## [Task objective]
Would you quote the material below from its first line through the line containing "[Plus d'actions] (1029, 148)", exactly and with both ends included?

## [Supplied entries]
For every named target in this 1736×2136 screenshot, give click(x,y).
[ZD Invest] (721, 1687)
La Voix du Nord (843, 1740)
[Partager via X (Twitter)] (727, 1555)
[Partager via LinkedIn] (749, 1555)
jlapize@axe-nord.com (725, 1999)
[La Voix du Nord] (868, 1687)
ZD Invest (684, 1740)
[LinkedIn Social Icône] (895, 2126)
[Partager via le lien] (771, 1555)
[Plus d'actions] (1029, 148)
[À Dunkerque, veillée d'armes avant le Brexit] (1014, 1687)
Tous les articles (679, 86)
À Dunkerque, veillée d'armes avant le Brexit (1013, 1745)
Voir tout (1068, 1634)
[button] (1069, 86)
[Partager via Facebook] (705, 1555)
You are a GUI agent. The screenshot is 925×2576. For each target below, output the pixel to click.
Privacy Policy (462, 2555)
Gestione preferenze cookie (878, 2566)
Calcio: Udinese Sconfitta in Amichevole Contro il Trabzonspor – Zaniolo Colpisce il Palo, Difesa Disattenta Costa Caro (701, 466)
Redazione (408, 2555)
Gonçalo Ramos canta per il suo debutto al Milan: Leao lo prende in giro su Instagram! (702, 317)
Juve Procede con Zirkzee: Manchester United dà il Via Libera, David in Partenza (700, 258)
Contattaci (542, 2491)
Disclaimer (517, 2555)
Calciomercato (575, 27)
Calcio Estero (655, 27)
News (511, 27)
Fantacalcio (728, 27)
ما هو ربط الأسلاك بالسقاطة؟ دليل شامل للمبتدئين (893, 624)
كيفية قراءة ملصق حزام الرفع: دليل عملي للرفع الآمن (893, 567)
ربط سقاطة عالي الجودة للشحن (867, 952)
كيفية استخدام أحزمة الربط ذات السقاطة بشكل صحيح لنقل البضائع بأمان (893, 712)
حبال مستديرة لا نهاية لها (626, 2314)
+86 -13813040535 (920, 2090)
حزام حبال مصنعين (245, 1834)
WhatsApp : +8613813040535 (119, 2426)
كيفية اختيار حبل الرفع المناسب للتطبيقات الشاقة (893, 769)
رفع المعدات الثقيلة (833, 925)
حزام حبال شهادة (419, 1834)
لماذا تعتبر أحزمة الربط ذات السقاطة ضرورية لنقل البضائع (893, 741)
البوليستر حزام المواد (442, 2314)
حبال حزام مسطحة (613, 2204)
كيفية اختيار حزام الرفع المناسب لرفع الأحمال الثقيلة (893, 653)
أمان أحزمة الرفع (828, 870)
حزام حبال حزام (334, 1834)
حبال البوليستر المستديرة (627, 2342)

## [Task answer]
For every named target in this 1736×2136 screenshot, give click(x,y).
[ZD Invest] (721, 1687)
La Voix du Nord (843, 1740)
[Partager via X (Twitter)] (727, 1555)
[Partager via LinkedIn] (749, 1555)
jlapize@axe-nord.com (725, 1999)
[La Voix du Nord] (868, 1687)
ZD Invest (684, 1740)
[LinkedIn Social Icône] (895, 2126)
[Partager via le lien] (771, 1555)
[Plus d'actions] (1029, 148)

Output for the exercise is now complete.